AF-KAN: Activation Function-Based Kolmogorov-Arnold Networks for Efficient Representation Learning
Hoang-Thang Ta, Anh Tran
TL;DR
AF-KAN introduces Activation Function-Based Kolmogorov-Arnold Networks to address ReLU-KAN limitations by enabling diverse activation mixtures and applying attention-based parameter reduction with data normalization. Built on the Kolmogorov-Arnold Representation Theorem, AF-KAN generalizes edge-based activations to handle multiple inputs, using function sets $\mathbf{A}$ formed from shifted activations and various function types up to degree three. Through global/spatial attention and multi-step linear transformations, AF-KAN achieves competitive or superior accuracy to MLPs and other KANs at similar parameter counts, notably on MNIST and Fashion-MNIST, at the expense of longer training times and higher FLOPs. Ablation studies identify SiLU as a strong default activation, quad1 as a robust function type, and small grid sizes with third-order splines as effective settings, with two normalization schemes (L2MM and PLN) being crucial for performance. These results suggest AF-KAN as a promising, parameter-efficient alternative for image classification, while highlighting the need for further optimization for scalability and speed.
Abstract
Kolmogorov-Arnold Networks (KANs) have inspired numerous works exploring their applications across a wide range of scientific problems, with the potential to replace Multilayer Perceptrons (MLPs). While many KANs are designed using basis and polynomial functions, such as B-splines, ReLU-KAN utilizes a combination of ReLU functions to mimic the structure of B-splines and take advantage of ReLU's speed. However, ReLU-KAN is not built for multiple inputs, and its limitations stem from ReLU's handling of negative values, which can restrict feature extraction. To address these issues, we introduce Activation Function-Based Kolmogorov-Arnold Networks (AF-KAN), expanding ReLU-KAN with various activations and their function combinations. This novel KAN also incorporates parameter reduction methods, primarily attention mechanisms and data normalization, to enhance performance on image classification datasets. We explore different activation functions, function combinations, grid sizes, and spline orders to validate the effectiveness of AF-KAN and determine its optimal configuration.

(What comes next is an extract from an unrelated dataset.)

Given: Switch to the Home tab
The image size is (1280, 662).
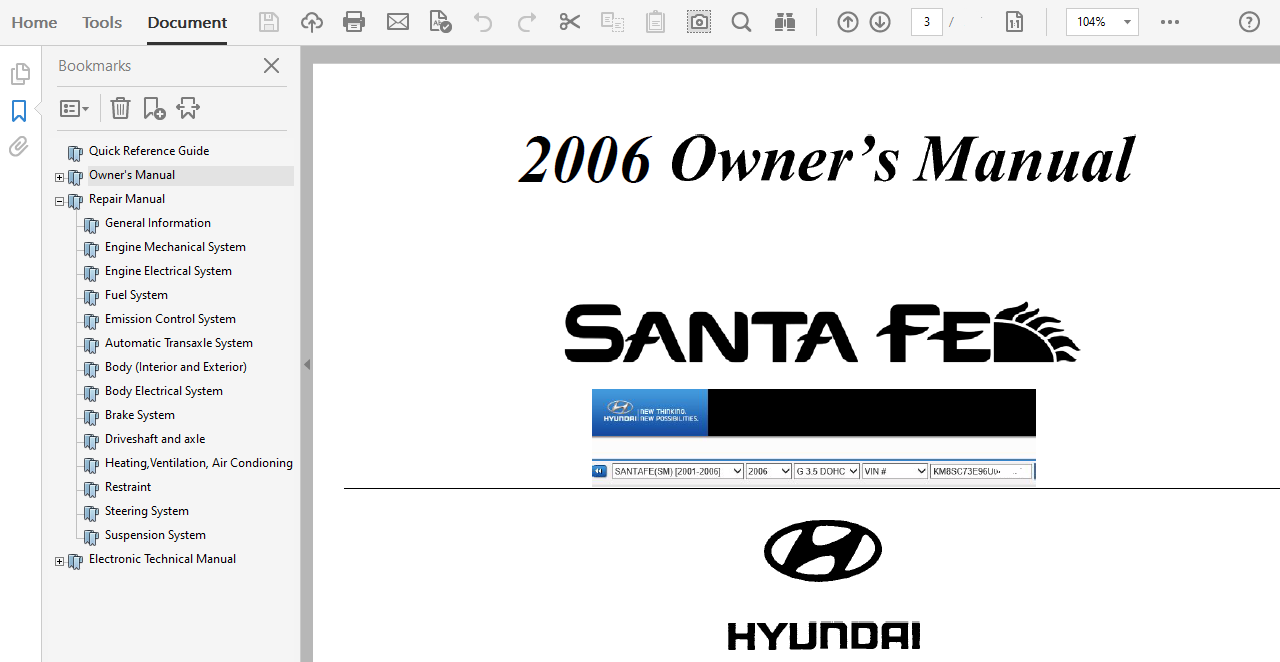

In the experiments, AF-KAN significantly outperforms MLP, ReLU-KAN, and other KANs with the same parameter count. It also remains competitive even when using fewer than 6 to 10 times the parameters while maintaining the same network structure. However, AF-KAN requires a longer training time and consumes more FLOPs. The repository for this work is available at https://github.com/hoangthangta/All-KAN.